Anglicare Sydney has been hit by a ransomware attack that saw attackers exfiltrate 17GB of data.
The not-for-profit, which provides social services like aged care, was attacked in late August which saw “a range of Anglicare’s information systems and servers” locked down.
“Anglicare Sydney had an incident response plan in place for this type of scenario whereby we could remediate with off-site backup systems and would not entertain engaging with cyber criminals,” it said in a statement on Saturday.
“Once the cyberattack was detected, Anglicare Sydney immediately embarked on remediation and investigation including the engagement of cyber security experts.
“A formal forensic investigation by third parties is still ongoing.”
Despite working with the NSW Department of Communities and Justice (DCJ) to provide social services, the ransomware infection did not extend to government systems.
“DCJ cyber security staff were quick to act on potential threats posed by the Anglicare cyber-attack,” A government spokesperson said.
“DCJ took immediate protective action to ensure the cyber breach did not impact their systems.
“At this point Cyber Security NSW is not aware of any impacts on NSW Government systems or services from the Anglicare cyber-attack.”
A spokesperson for the Australian Cyber Security Centre (ACSC) said the centre was “aware of a cyber security incident involving Anglicare” and had “engaged with” the charity about the incident.
In its recent Cyber Threat Report the ACSC named ransomware as the “highest threat” in Australia’s cyber landscape because it is low cost, requires minimal technical nous, and can severely disrupt a business’ operations.

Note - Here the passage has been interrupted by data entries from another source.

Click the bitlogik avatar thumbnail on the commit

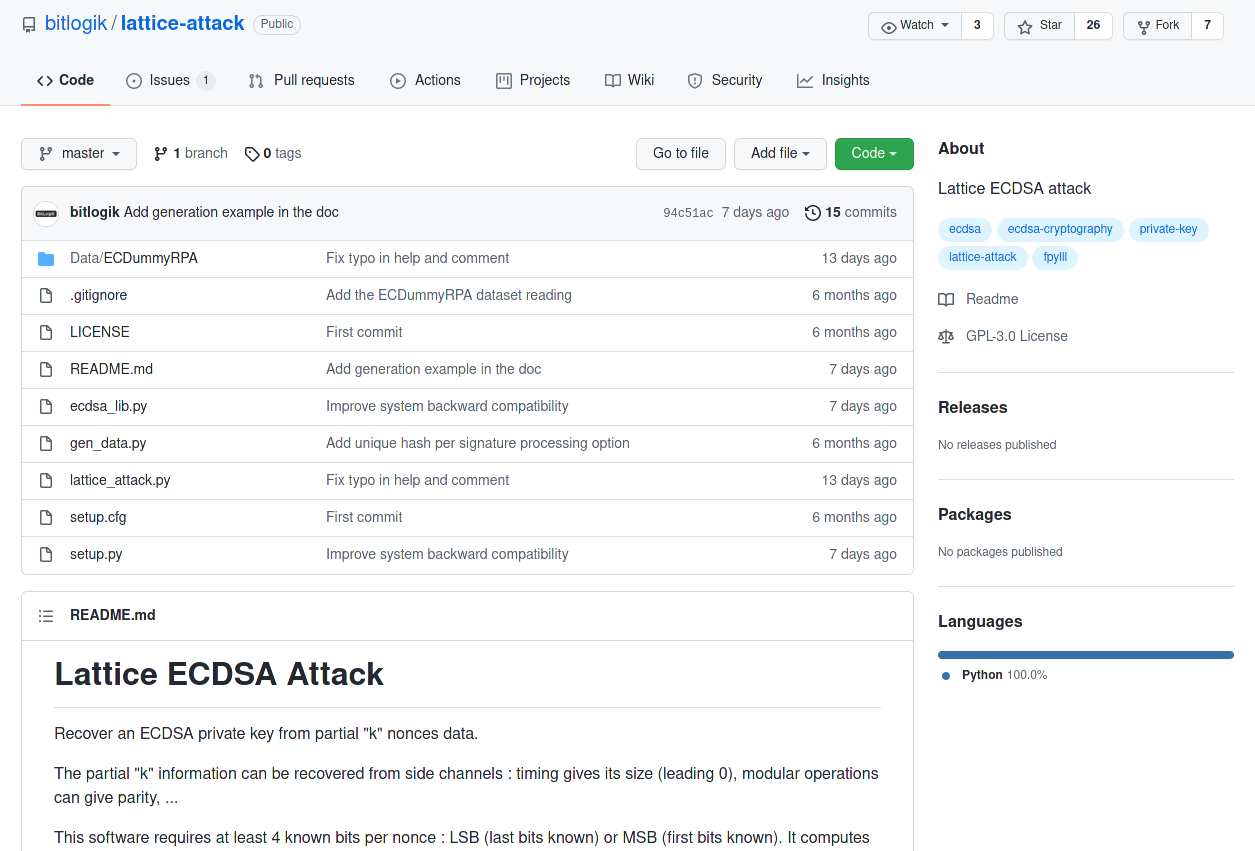click(46, 212)
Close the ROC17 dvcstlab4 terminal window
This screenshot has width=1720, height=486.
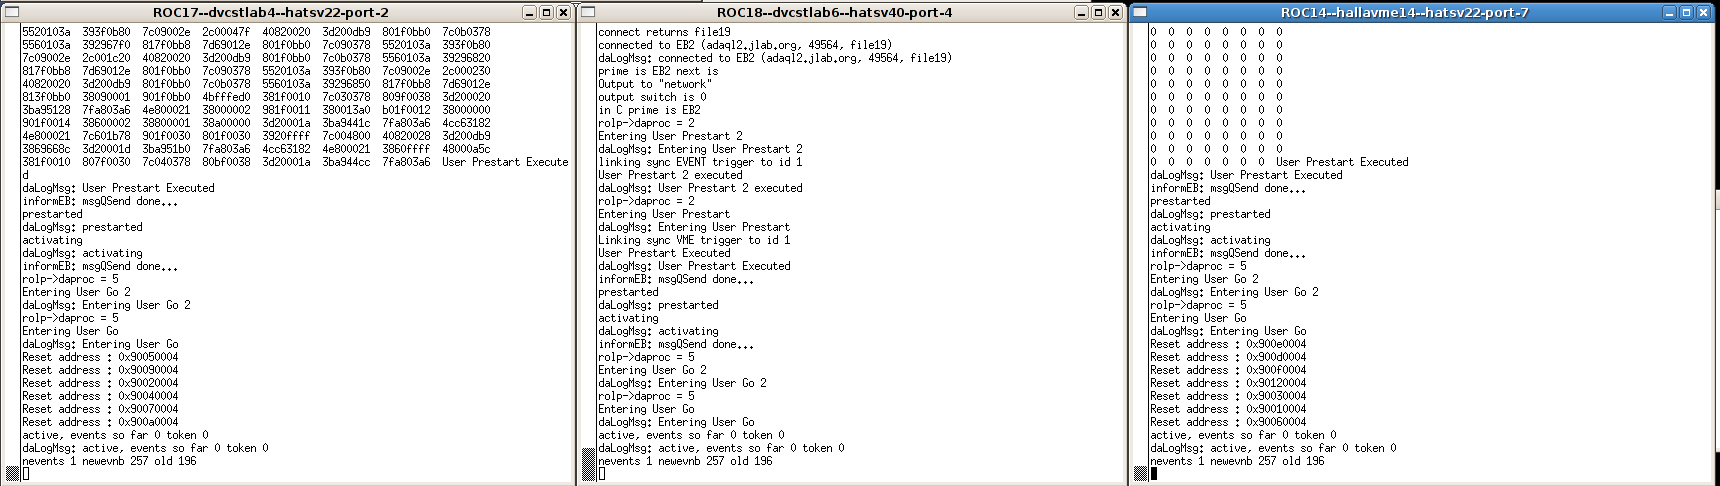564,12

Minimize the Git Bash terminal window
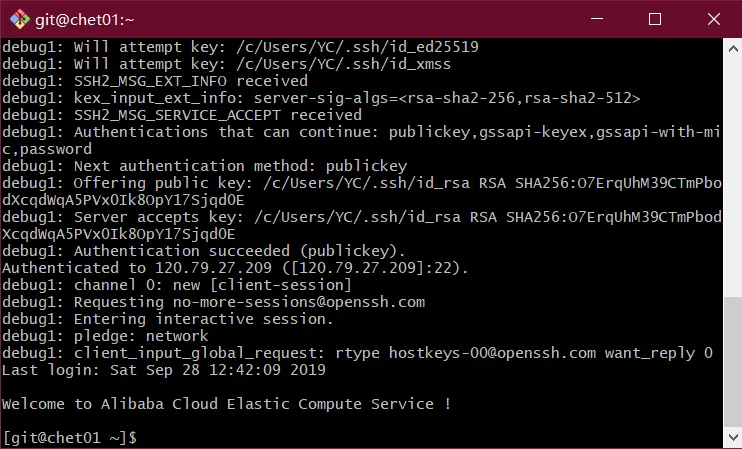(x=597, y=19)
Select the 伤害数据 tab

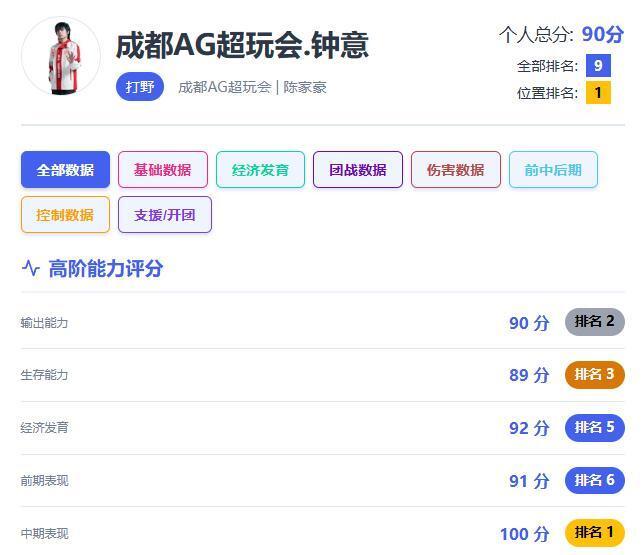coord(455,170)
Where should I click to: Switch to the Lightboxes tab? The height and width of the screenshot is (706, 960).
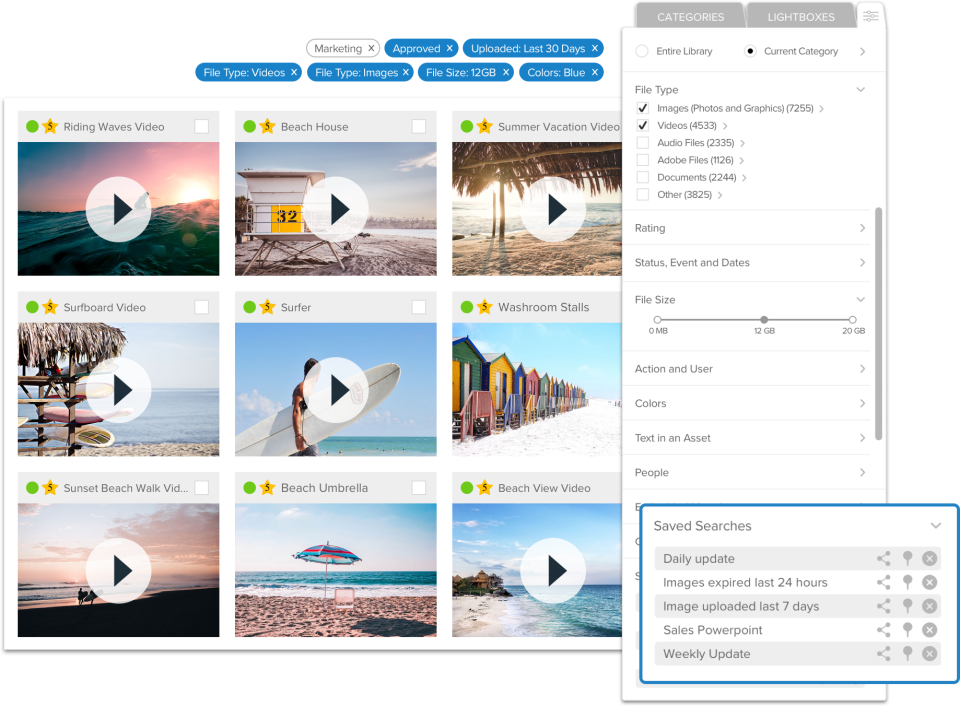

Anglicare said in its statement that there was “no current evidence” of stolen data. Yet in the next sentence Anglicare said it “identified 17GB of data transmission to a remote location”.
Data exfiltration has become a feature of ransomware attacks recently with hackers seeking to use stolen data as extra leverage to bargain for ransom.
The potential for data theft put Anglicare on the defensive when NewsCorp’s The Daily Telegraph ran a headline claiming the attack saw “sensitive child data stolen”.
“The main system relating to Anglicare Sydney’s Out of Home Care program, which includes the Foster Care program, was not impacted,” Anglicare said.
“We are concerned that these any inaccuracies and misleading reporting can cause unnecessary harm and distress to some of the most vulnerable people in our care.”
The not-for-profit said it has strengthened its cybersecurity following the incident.